Are there any guarantees about how card to host writes from a PCIe device targeting regular memory are implemented from a software process' perspective, where a single TLP write is fully contained within a single CPU cache-line?
I'm wondering about a case where my device may write some number of words of data followed by a byte to indicate that the structure is now valid (for example an event completion), for example:
struct PCIE_COMPLETION_T {
uint64_t data_a;
uint64_t data_b;
uint64_t data_c;
uint64_t data_d;
uint8_t valid;
} alignas(SYSTEM_CACHE_LINE_SIZE);
Can I use a single TLP to write this structure, such that when software sees the valid member change to 1 (having been previously cleared to zero by software), then will the other data members will also reflect the values that I had written and not a previous value?
Currently I'm performing 2 writes, first writing the data and secondly marking it as valid, which doesn't have any apparent race conditions but does of course add unwanted overhead.
The most relevant question I can see on this site seems to be Are writes on the PCIe bus atomic? although this appears to relate to the relative ordering of TLPs.
Perusing the PCIe 3.0 specification, I didn't find anything that seemed to explicitly cover my concerns, I don't think that I need AtomicOps particularly.
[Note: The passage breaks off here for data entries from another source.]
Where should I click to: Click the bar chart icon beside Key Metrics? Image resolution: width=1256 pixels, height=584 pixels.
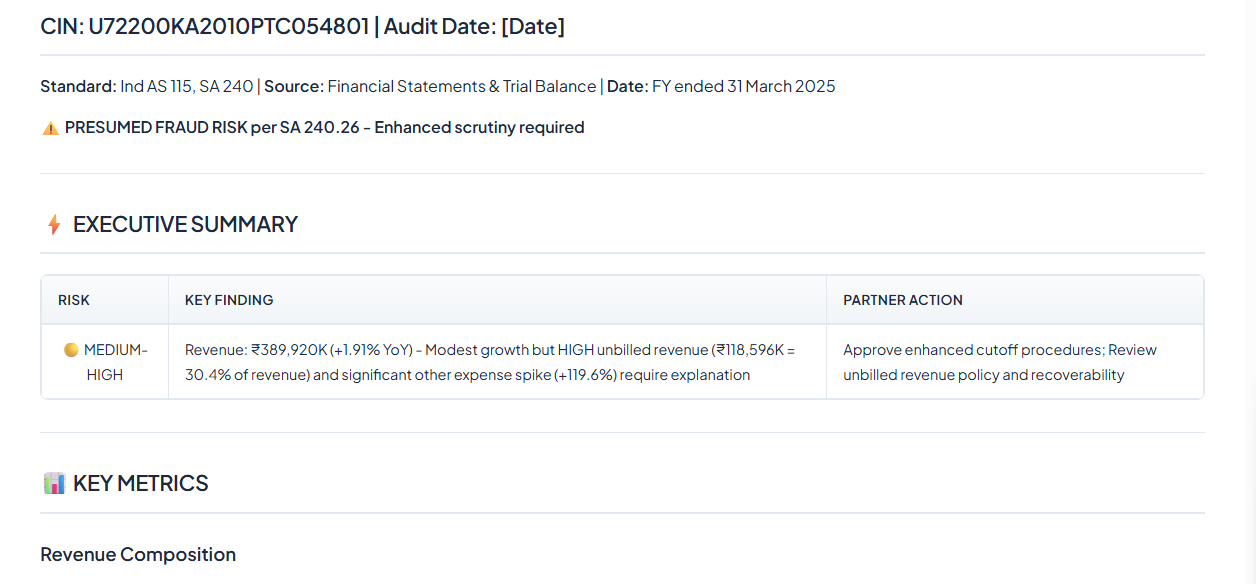(x=54, y=484)
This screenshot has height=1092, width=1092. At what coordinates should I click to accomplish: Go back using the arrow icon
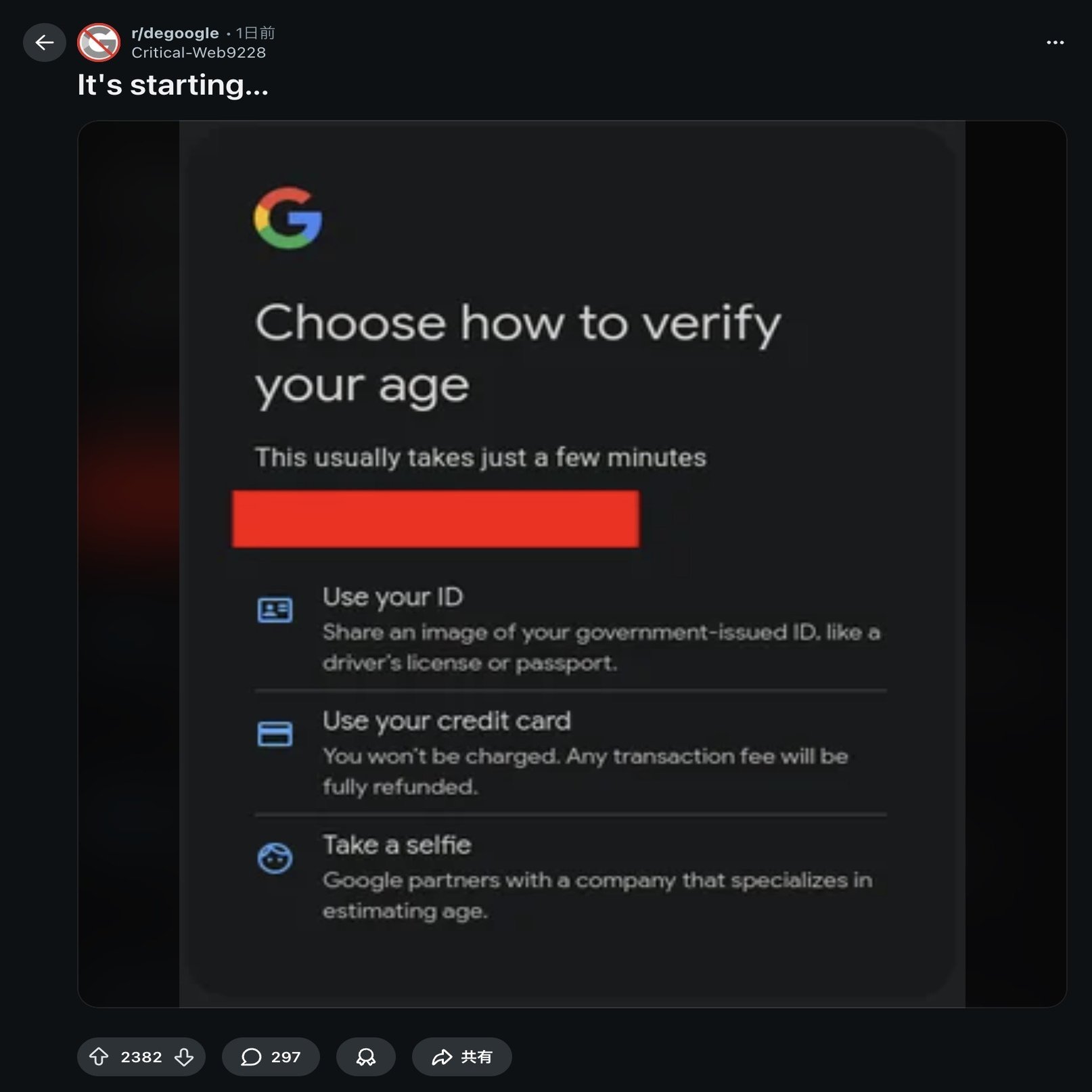click(43, 43)
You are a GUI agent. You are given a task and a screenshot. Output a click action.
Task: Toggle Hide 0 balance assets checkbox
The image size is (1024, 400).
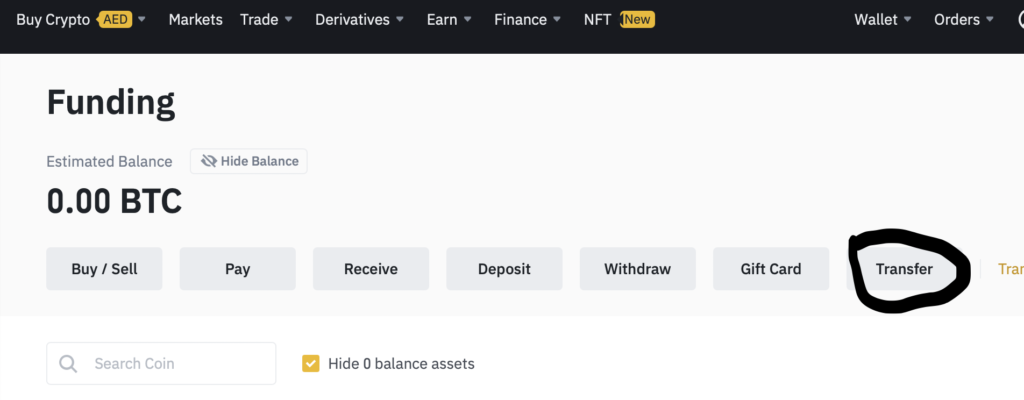point(311,363)
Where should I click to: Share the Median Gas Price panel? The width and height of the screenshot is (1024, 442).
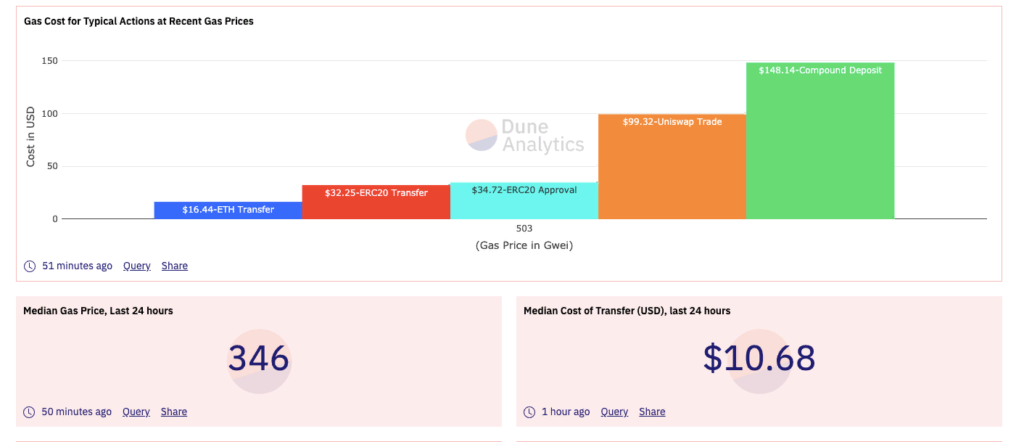[174, 412]
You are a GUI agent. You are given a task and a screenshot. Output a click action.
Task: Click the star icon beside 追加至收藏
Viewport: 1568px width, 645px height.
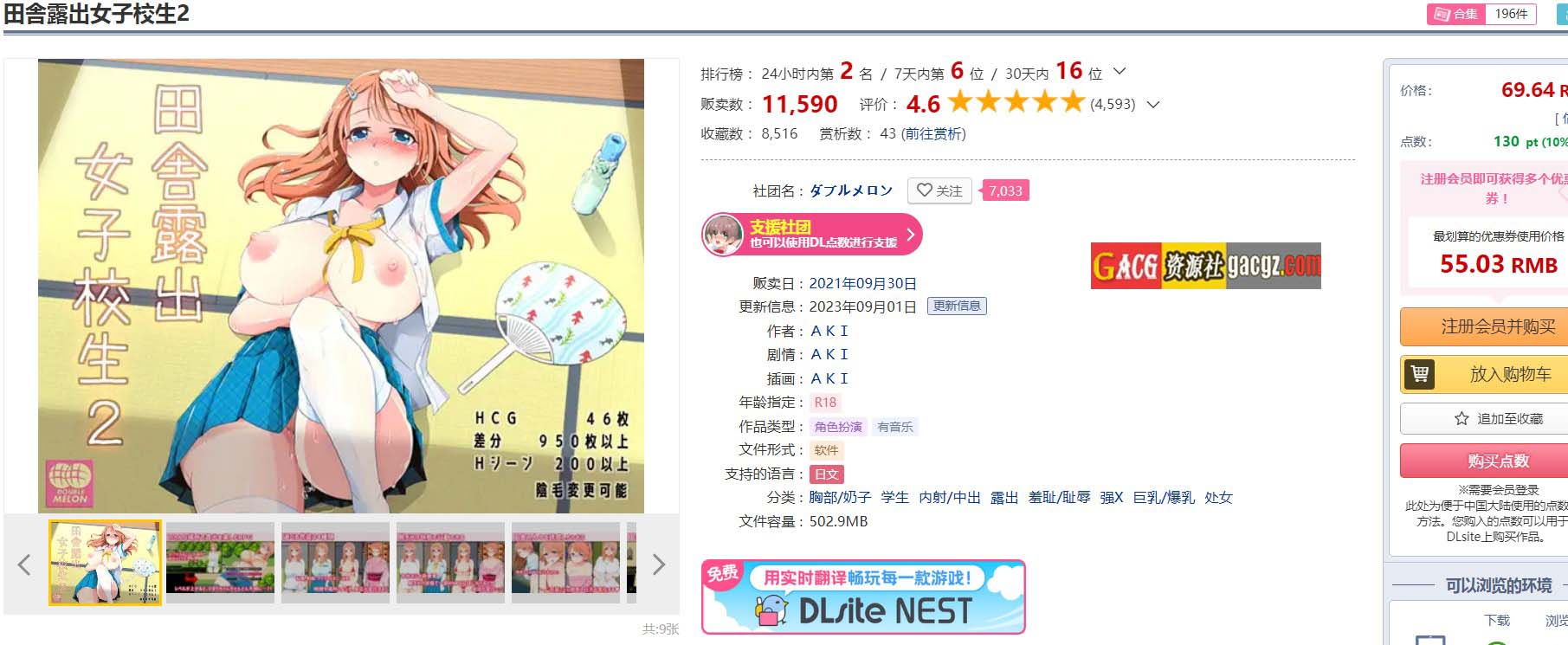tap(1462, 419)
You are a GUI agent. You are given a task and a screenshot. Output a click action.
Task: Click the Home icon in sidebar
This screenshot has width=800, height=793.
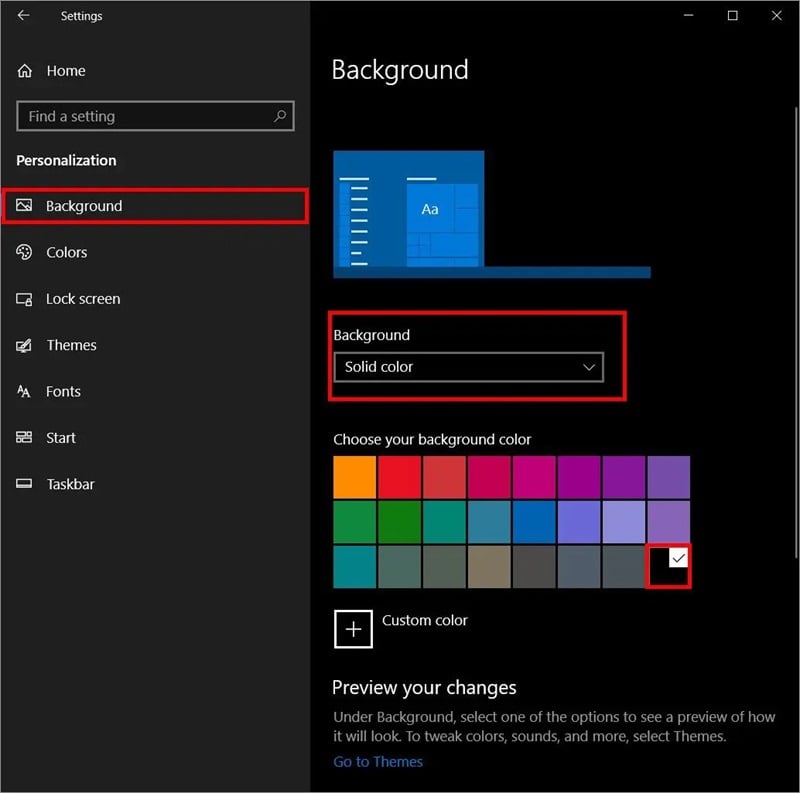[25, 71]
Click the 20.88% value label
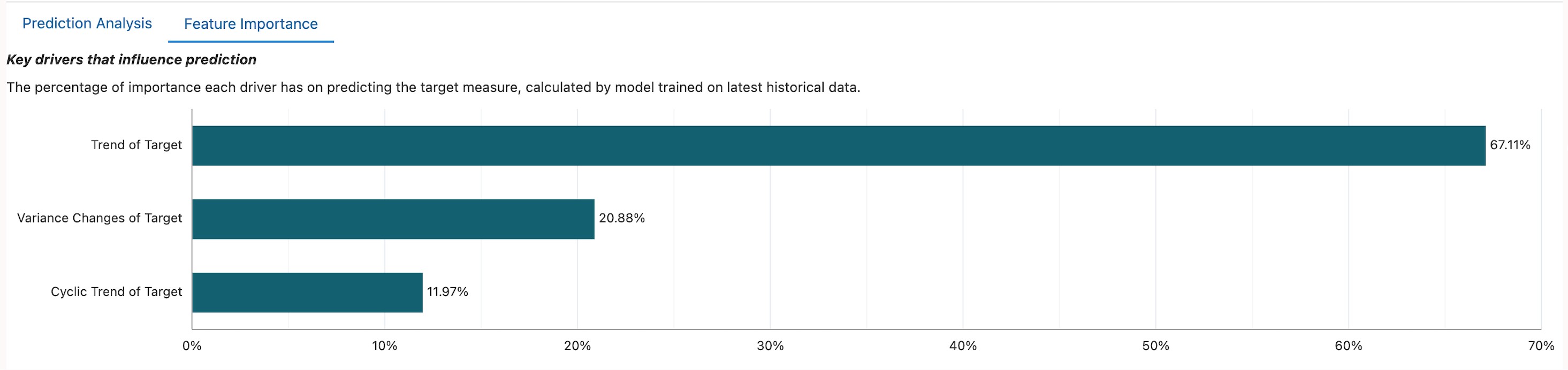This screenshot has height=370, width=1568. [621, 217]
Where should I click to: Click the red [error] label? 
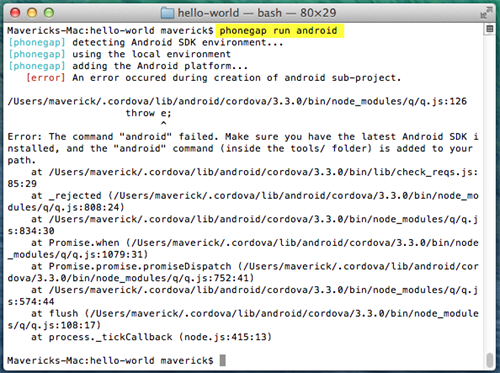click(x=46, y=78)
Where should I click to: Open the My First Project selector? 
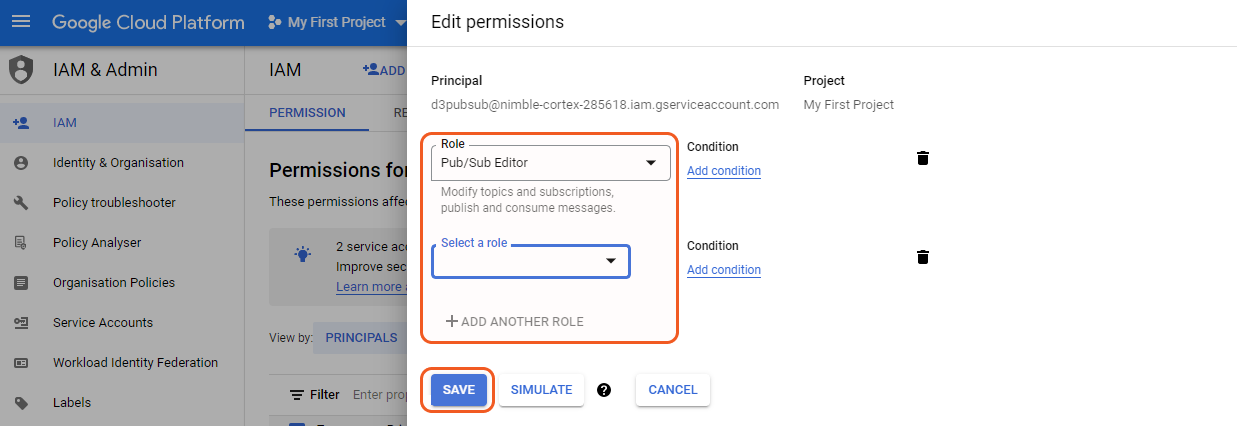coord(337,22)
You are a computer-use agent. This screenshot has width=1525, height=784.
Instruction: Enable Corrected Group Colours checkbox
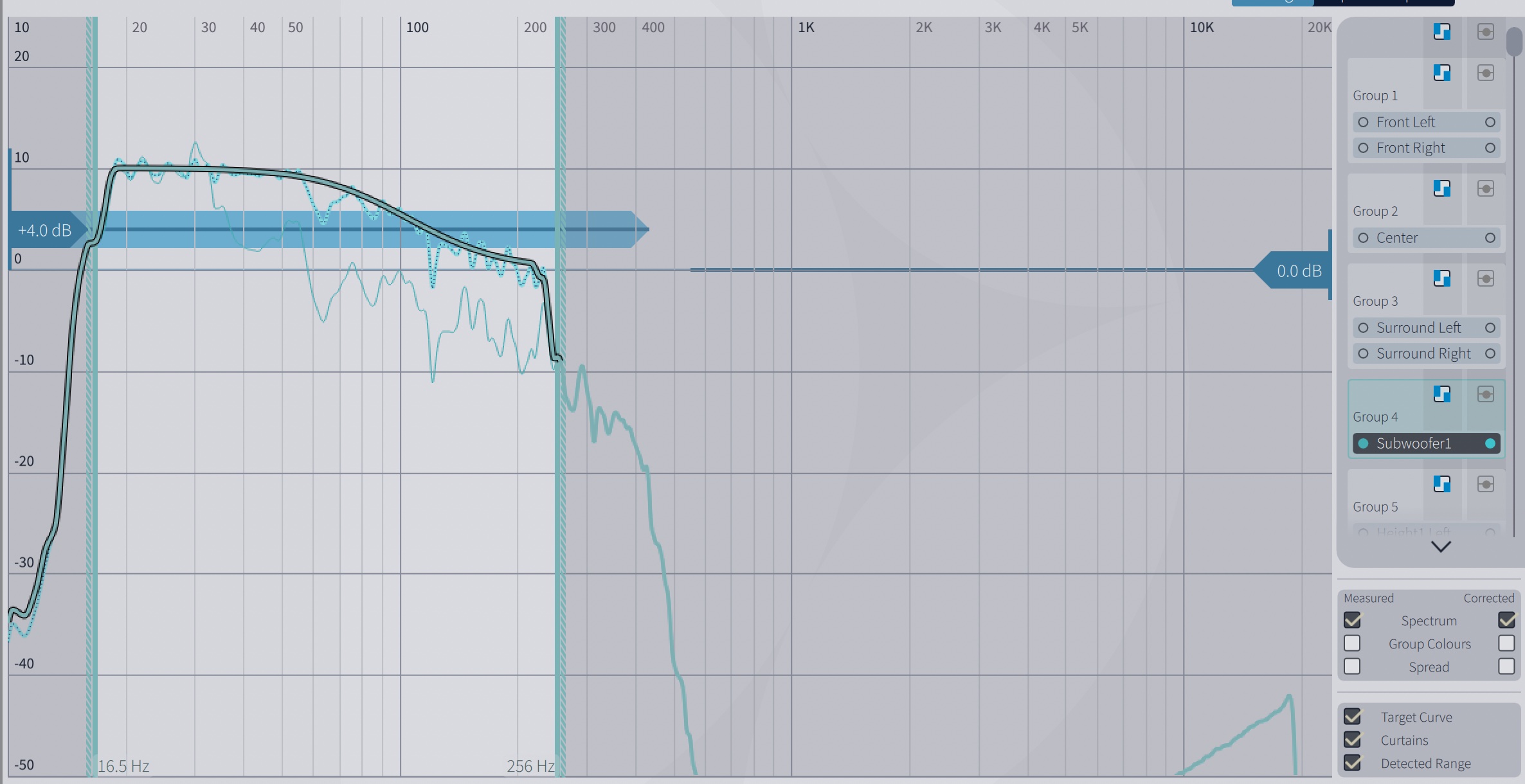pos(1506,643)
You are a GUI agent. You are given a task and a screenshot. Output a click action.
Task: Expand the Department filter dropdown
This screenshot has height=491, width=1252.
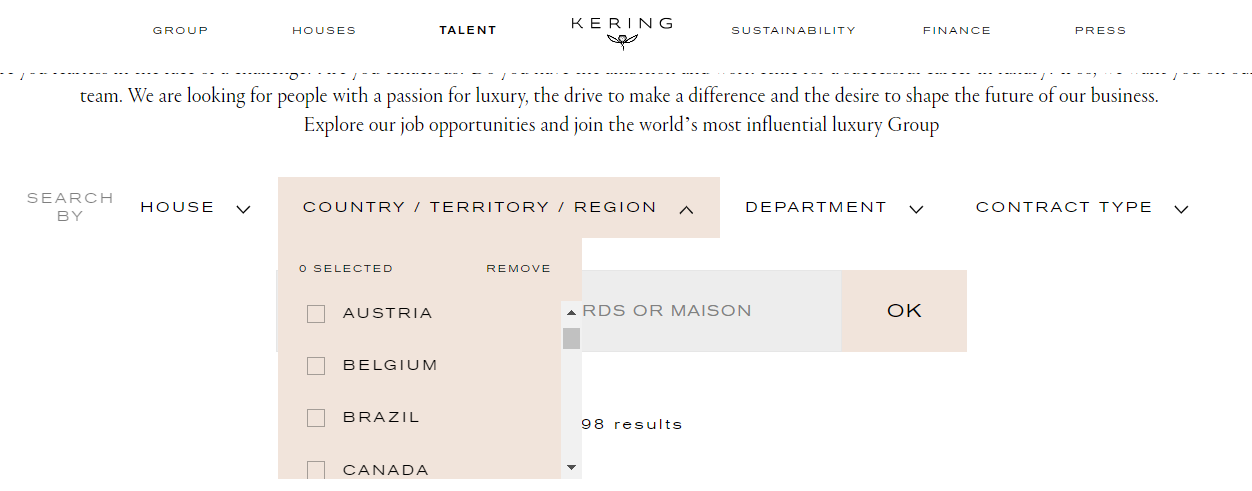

Given that I'm only concerned about interactions with x86-64 systems, I also dug through the Intel architecture guide but also came up no clearer.
Instinctively it seems that it should be possible for such a write to be perceived atomically -- especially as it is said to be a transaction -- but equally I can't find much in the way of documentation explicitly confirming that view (nor am I quite sure what I'd need to look at, probably the CPU vendor?). I also wonder if such a scheme can be extended over multiple cachelines -- ie if the valid sits on a second cacheline written from the same TLP transaction can I be assured that the first will be perceived no later than the second?